Dieter Menne 15 Juli 2017
In the paper by Hoad et al. (2015), two different methods to measure gastric content volume (GCV) were compared, by MRI and by gamma scintigraphy. A regression line was computed which is the best prediction of GCV(MRI) given GCV(Scintigraphy). The slope was close to 1, which was interpreted that both methods were equivalent within the error limits.
Figure 6 from Hoad et al. (2015)
In regression, the values on the x and y axis are not equal before the mathematics. The regression slope is determined under the assumption that the values on the horizontal axis measured by scintigraphy are known without error (“given”), and those on the y axis from the MRI records are error-affected. Thus regression parameters are good descriptors if the values on the horizontal axis are from an almost-accurate gold standard, and values on the vertical are error-affected volumes measured by MRI. In this example, both methods are not accurate, so the diagram with exchanged axes would also be valid.
In the diagrams below, artificial data were generated so that the values plotted against each other are equal on average. This simulates the case when both methods are comparable in accuracy. One should expect a slope close to 1 for the regression line.
Left: Linear regression of scintigraphic volume by MRI volume; and the same data with axes inverted (right)
The computed regression curve is shown in the inset. For the plot of
v_tc
against v_mr
, the slope is 0.88. We had expected a value of 1,
so is the smaller slope estimate a quirk of randomness?
When we plot the same data inversely, i.e. v_mr
against v_tc
, we
should expect a slope of about 1/0.88=1.1. But actually the slope of the
regression line 0.87!
This is “regression to the mean”, and has often misinterpreted, even in statistical textbooks. Do scientists get fooled by Galton’s regression to the mean? All the time!
Somewhat: Correlation is symmetrical: it does not matter if we plot
v_mr
against v_tc
, or the inverse. The correlation coeffient in both
cases is 0.88. Note: it is purely accidental that the numeric values of
the regression and the correlation are the same!
No: because the correlation coefficient does not require that both
measures are equal, only that they are linearly related. If we multiply
v_mr
by 10 and add 50, the correlation with v_tc
will remain the
same, even if the two methods produce totally different results.
Lin’s concordance index comes to the rescue. It is symmetrical, and can be interpreted similar to the well known correlation index r, with the additional requirement: we expect that the value are the same, not only related by a linear equation.

> Data for analysis:
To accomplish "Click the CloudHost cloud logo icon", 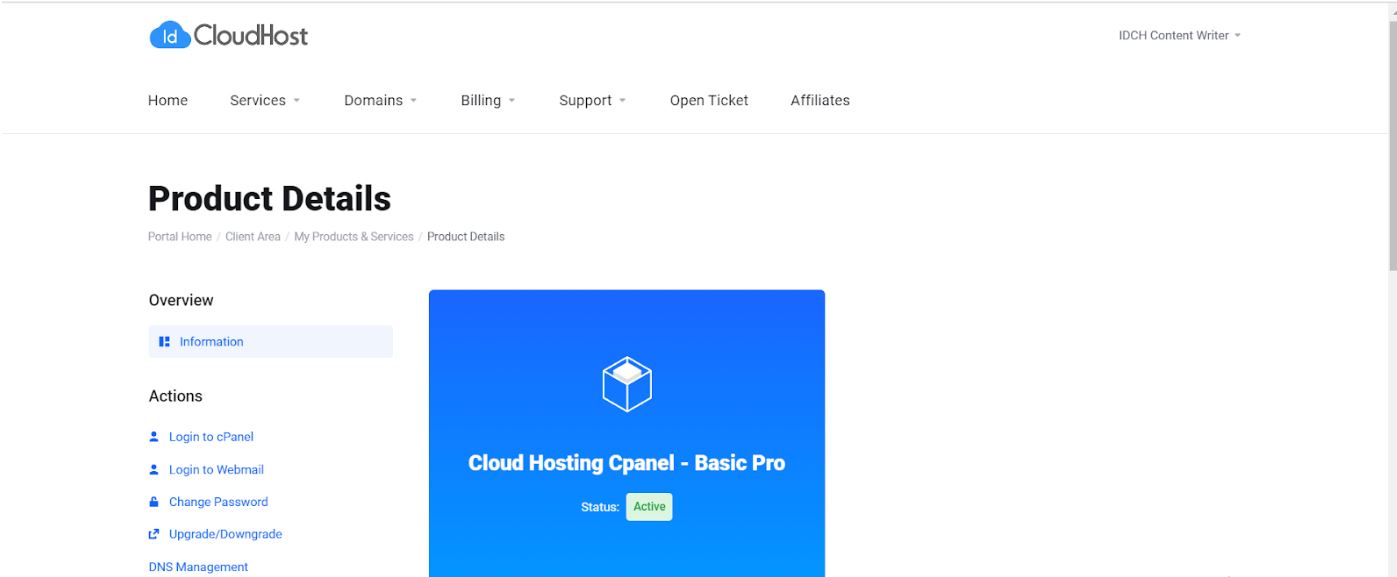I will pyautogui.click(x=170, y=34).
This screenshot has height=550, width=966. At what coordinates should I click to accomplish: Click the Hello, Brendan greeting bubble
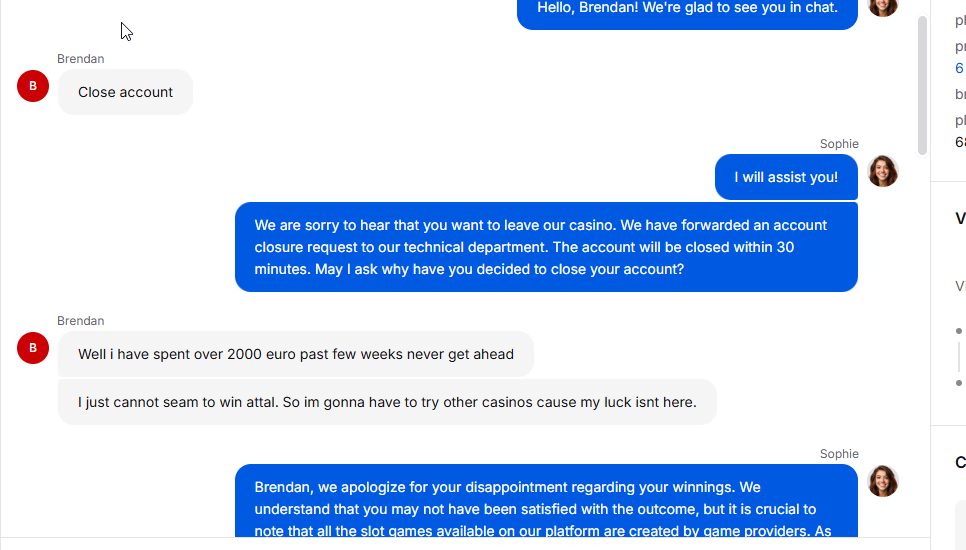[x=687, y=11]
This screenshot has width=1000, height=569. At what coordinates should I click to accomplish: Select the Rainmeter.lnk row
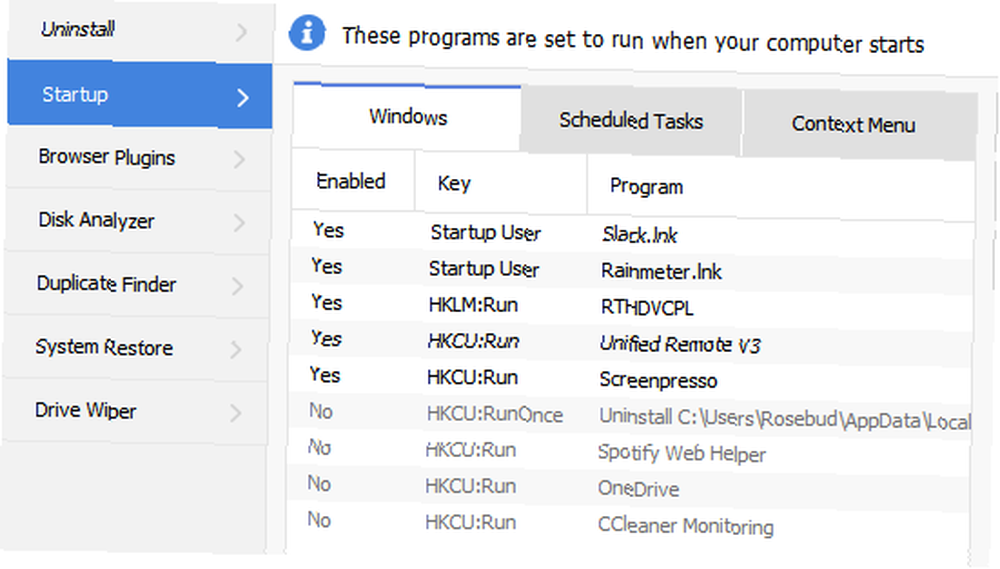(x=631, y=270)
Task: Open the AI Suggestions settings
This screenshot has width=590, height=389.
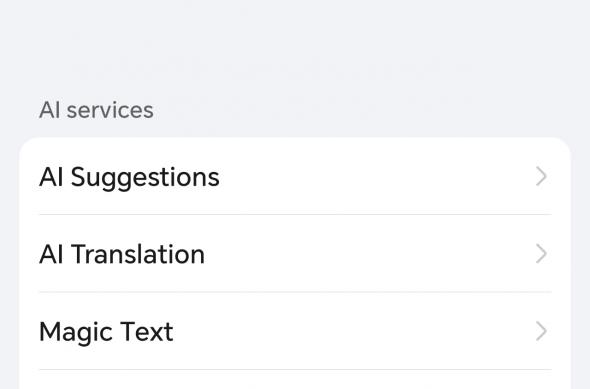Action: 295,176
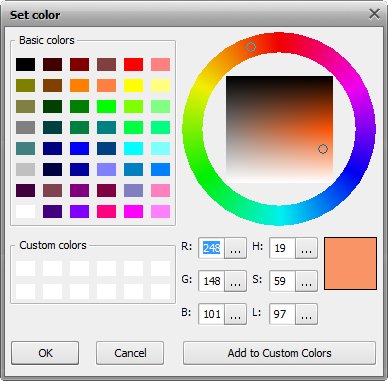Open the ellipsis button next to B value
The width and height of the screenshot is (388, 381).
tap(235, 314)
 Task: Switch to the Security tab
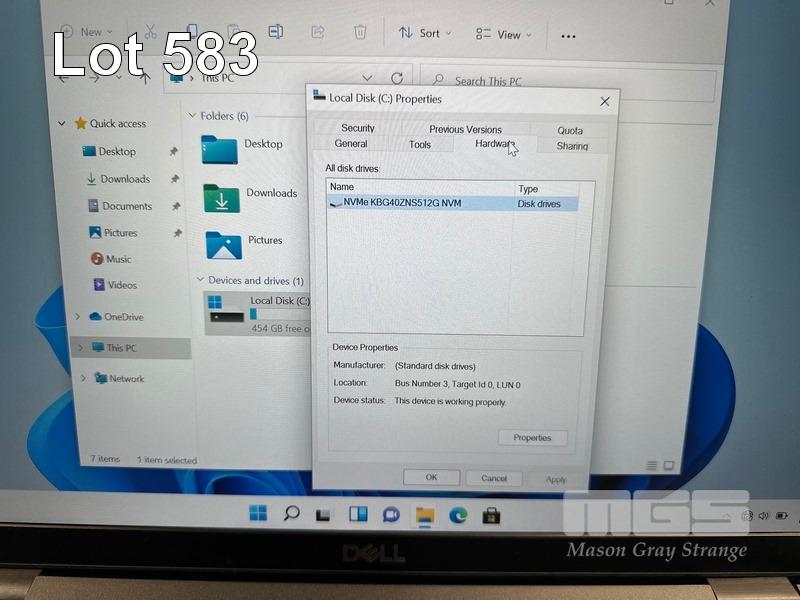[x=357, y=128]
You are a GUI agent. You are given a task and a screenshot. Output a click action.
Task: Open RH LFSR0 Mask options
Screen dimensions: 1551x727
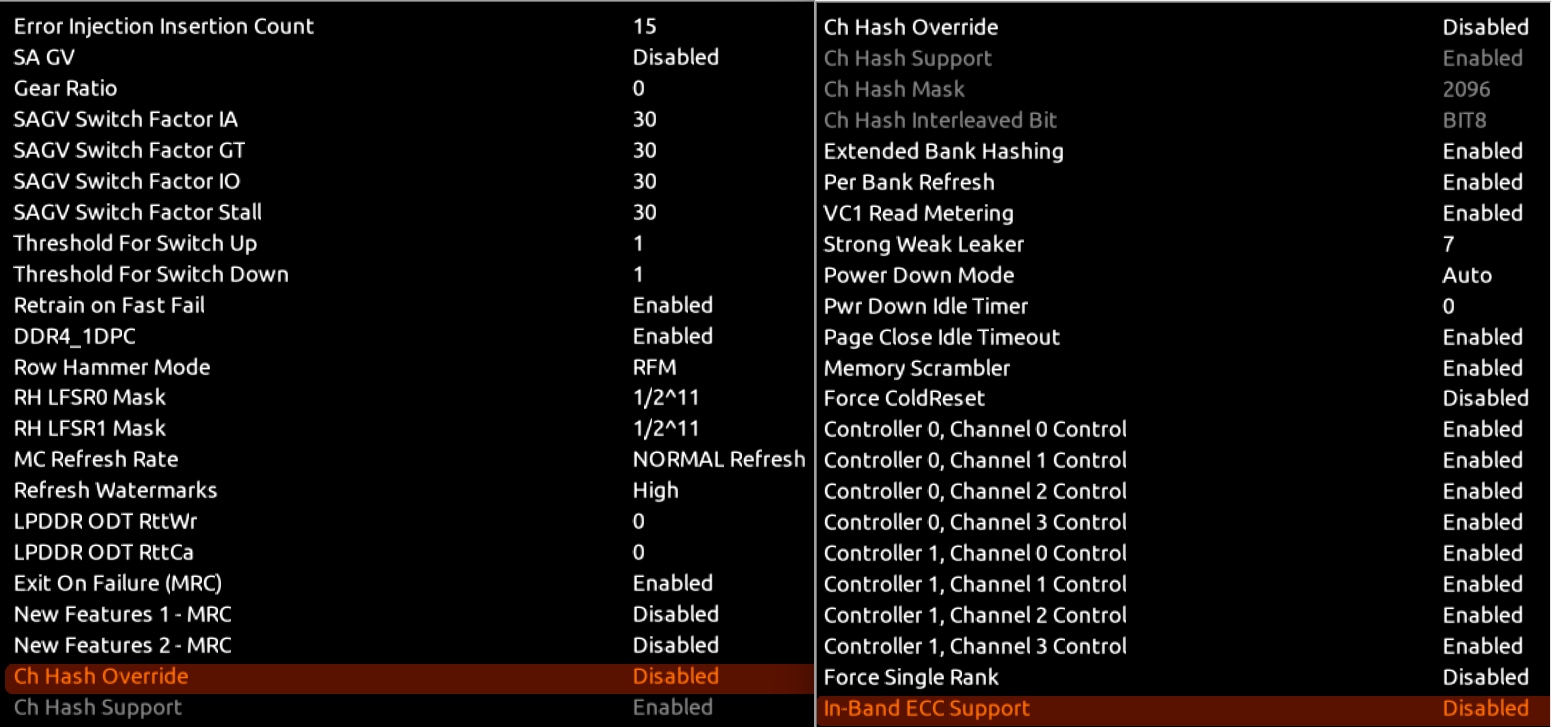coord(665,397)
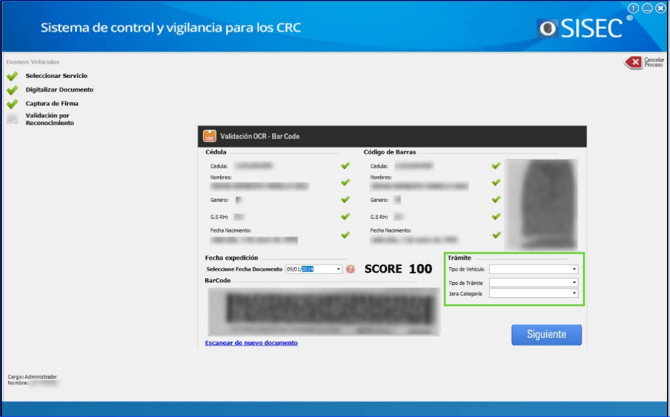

> What this exercise asks:
(a) In the post on comparing gastric volume measurements, which two methods did the Hoad et al. (2015) paper compare?
(b) Continue the post on comparing gastric volume measurements, starting after its last sentence.

> Task responses:
(a) MRI and gamma scintigraphy.

(b)
Lin’s concordance index has a value of 0.87 for these artifical data.
This is similar to the value of the correlation index, but keep in mind
that the data were created to be equal. If we would multiply v_tc
by
10, the correlation index r would not change, but the concordance index
becomes 0.01, indicating that both methods give markedly different
results.
I have made fun of medical researcher’s tendency to reduce statistics to p-values, Bland-Altman-plots and AUC. Nevertheless, here is a case where a so-called Bland-Altman plot can be used to illustrate the relation between the data without singling out one of the two methods as the error-free gold-standard.
Bland-Altman plot of the difference between against the average of two methods. The cloud is symmetrically distributed around the horizontal axis, and there is no trend. This indicates that both methods are approximately equivalent.
The principal component line can be regarded as a regression line where both axes are on a par. It is therefore better suited to show how two different methods for gastric volume measurements are related.
# http://geog.uoregon.edu/GeogR/topics/pca.html
#
# Data frame d has two columns, one for each method
fit = princomp(d)
load = fit$loadings
slope = (load[2,]/load[1,])[1]
mn <- apply(d, 2, mean) # Data mean
intcpt <- mn[2]-(slope*mn[1]) # Intercept
#
# Compute regression
lmfit = coef(lm(v_mr~v_tc, data = d))
plot(d, cex = 0.5, pch = 16) # plot data
abline(intcpt, slope[1], lwd = 2) # plot principal line
abline(lmfit[1], lmfit[2], col="blue", lwd = 2) # plot regression line
It has a slope of 0.997, while the regression line has a slope 0.874.